All C++ objects, including pointers to member functions, are represented in memory as an array of chars. So you could try:

bool (Class::*fn_ptr)() = &Class::whatever;
char *ptrptr = static_cast<char*>(&fn_ptr);

Now treat ptrptr as pointing to an array of (sizeof(bool (Class::*)())) bytes, and hash or compare those bytes.

This guarantees no false positives - in C++03, pointers to member functions are POD, which means among other things that they can be copied using memcpy. This implies that if have the same byte-for-byte values, then they are the same.

The problem is that the storage representation of member function pointers could include bits which do not participate in the value - so they will not necessarily be the same for different pointers to the same member function. Or the compiler might, for some obscure reason, have more than one way of pointing to the same function of the same class, which are not byte-wise equal. Either way you can get false negatives. You'll have to look into how member function pointers actually work on your implementation. It must implement operator== for member function pointers somehow, and if you can find out how then you can probably figure out an order and a hash function.

That's potentially hard: member function pointers are awkward, and the storage is likely to include different amounts of non-participating "slack space" according to what kind of function is pointed to (virtual, inherited). So you'll probably have to interact quite significantly with your compiler's implementation details. This article might help get you started: http://www.codeproject.com/KB/cpp/FastDelegate.aspx

A cleaner alternative might be to do a linear search through an array in order to "canonicalise" all your function pointers, then compare and hash based on the position of the "canonical" instance of that function pointer in your array. Depends what your performance requirements are. And even if there are requirements, does the class (and its derived classes) have so many functions that the linear search will take that long?

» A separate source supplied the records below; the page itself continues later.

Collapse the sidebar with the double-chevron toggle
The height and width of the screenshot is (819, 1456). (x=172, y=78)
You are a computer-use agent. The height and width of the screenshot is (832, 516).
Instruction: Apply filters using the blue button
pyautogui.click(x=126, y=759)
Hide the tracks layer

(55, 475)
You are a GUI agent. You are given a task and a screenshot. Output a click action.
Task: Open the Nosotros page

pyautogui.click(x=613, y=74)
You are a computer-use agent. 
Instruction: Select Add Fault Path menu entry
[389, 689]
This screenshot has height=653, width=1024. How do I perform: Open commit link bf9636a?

typedef bool (Class::*func)();
vector<func> canon;

size_t getIndexOf(func fn_ptr) {
    vector<func>::iterator it = find(canon.begin(), canon.end(), fn_ptr);
    if (it != canon.end()) return it - canon.begin();
    canon.push_back(func);
    return canon.size() - 1;
}
Steve Jessop
Thanks the char* does the trick !Only in my compiler i need a reinterpret_cast instead of static_cast.
AllDayCpp
Excellent treatment of some of the thornier issues, +1. It hadn't occurred to me that pmf1 == pmf2 does not necessarily imply bitwise identity.
j_random_hacker
@AllDay: possibly it should be two static casts via `void*`, then, since IIRC that guarantees "the same address". Can't remember off hand.